- [Your objective]: Read the lines of the data below and retrieve those with "computer".

+-------+

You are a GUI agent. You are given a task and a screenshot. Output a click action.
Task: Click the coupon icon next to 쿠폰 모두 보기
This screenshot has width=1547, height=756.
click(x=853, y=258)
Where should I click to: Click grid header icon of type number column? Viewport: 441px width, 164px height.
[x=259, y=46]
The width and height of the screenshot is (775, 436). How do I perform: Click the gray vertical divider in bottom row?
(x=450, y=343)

+-------+

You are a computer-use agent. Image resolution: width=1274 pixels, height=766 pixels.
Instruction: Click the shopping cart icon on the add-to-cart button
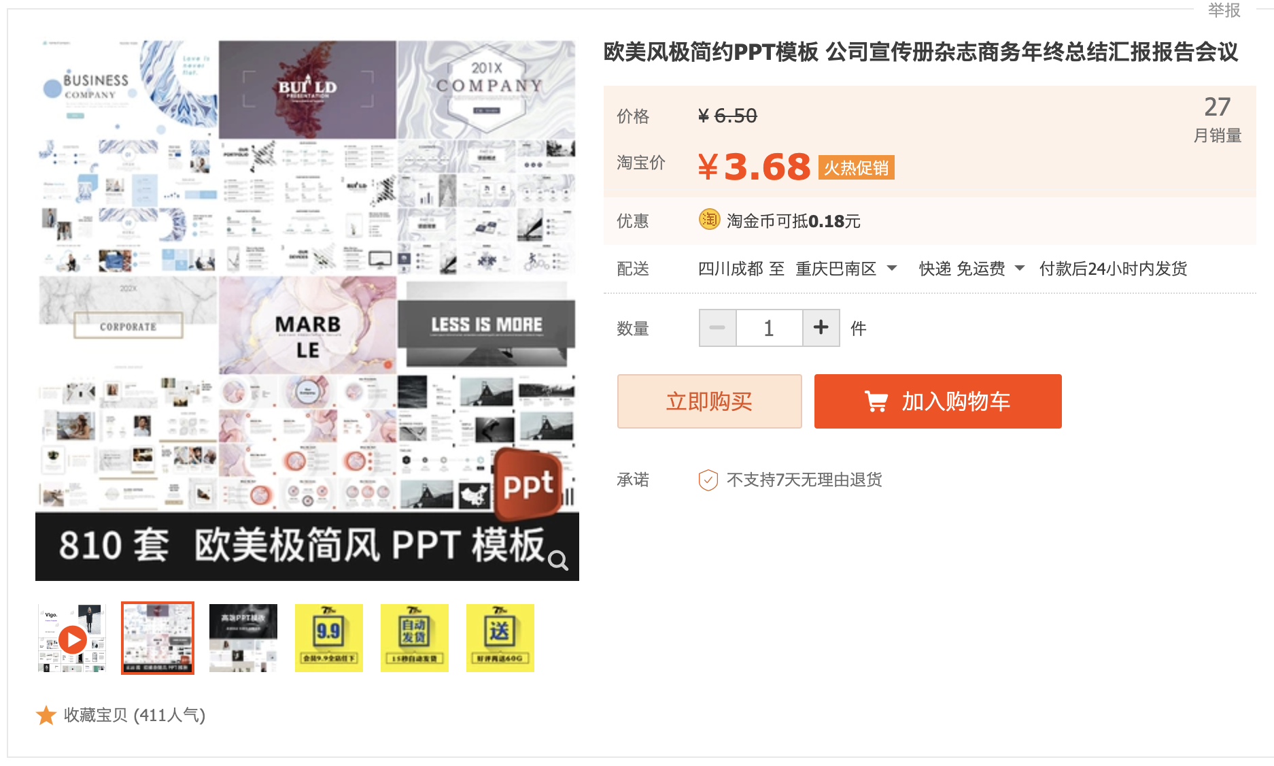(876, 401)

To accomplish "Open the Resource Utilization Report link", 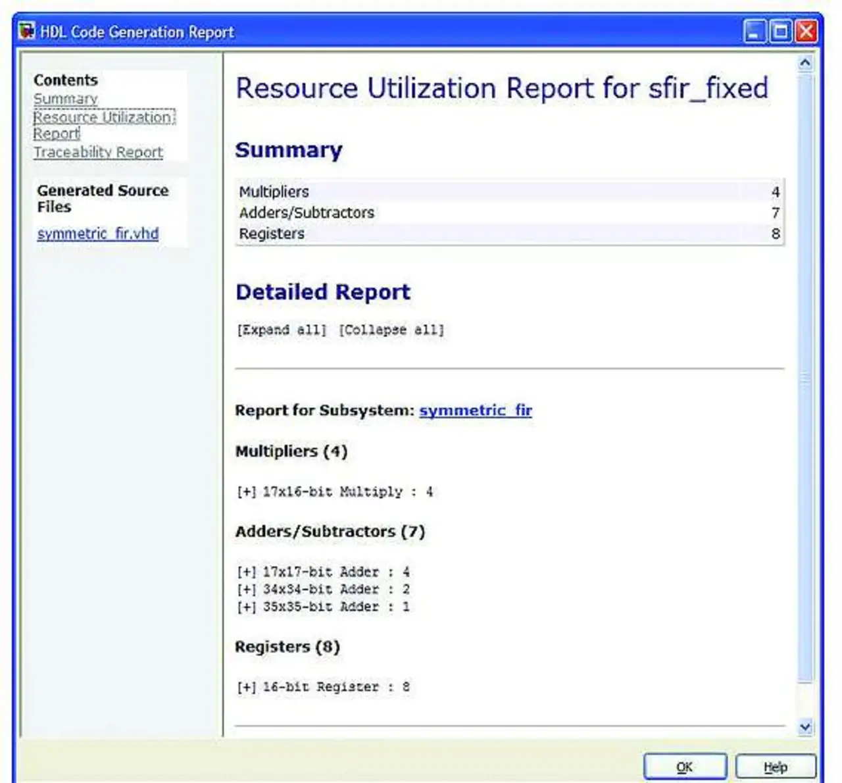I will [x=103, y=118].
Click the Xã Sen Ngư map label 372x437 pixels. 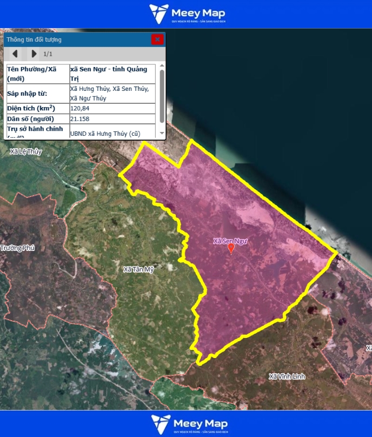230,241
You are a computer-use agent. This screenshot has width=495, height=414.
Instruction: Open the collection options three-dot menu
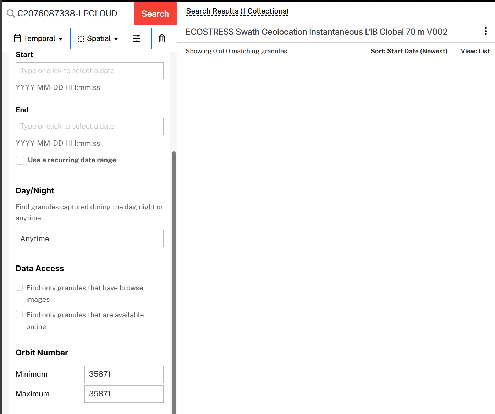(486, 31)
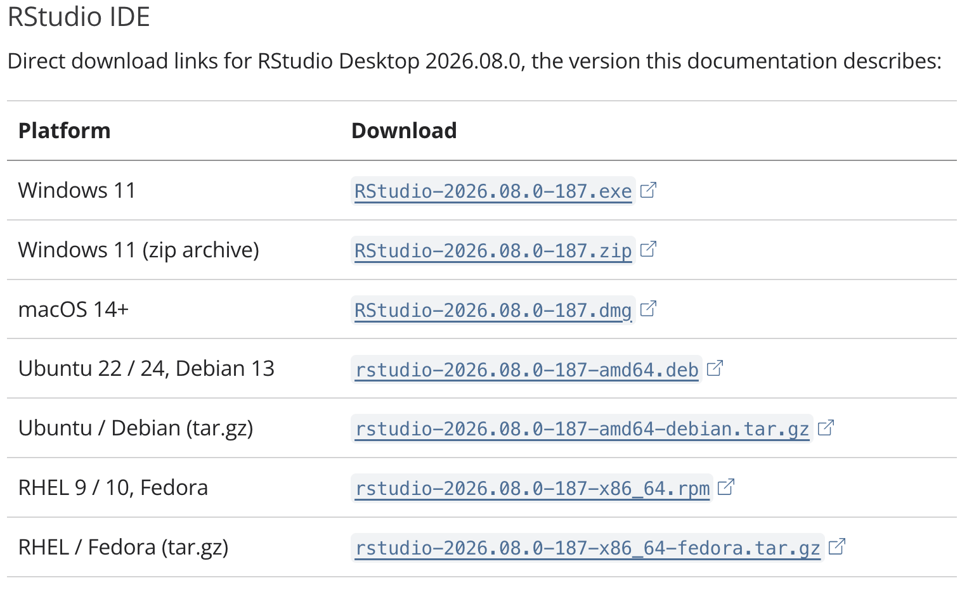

+-------+

- [Written answer]:
You are a computer-use agent. Image resolution: width=1274 pixels, height=766 pixels.
You are a computer-use agent. This screenshot has width=495, height=414.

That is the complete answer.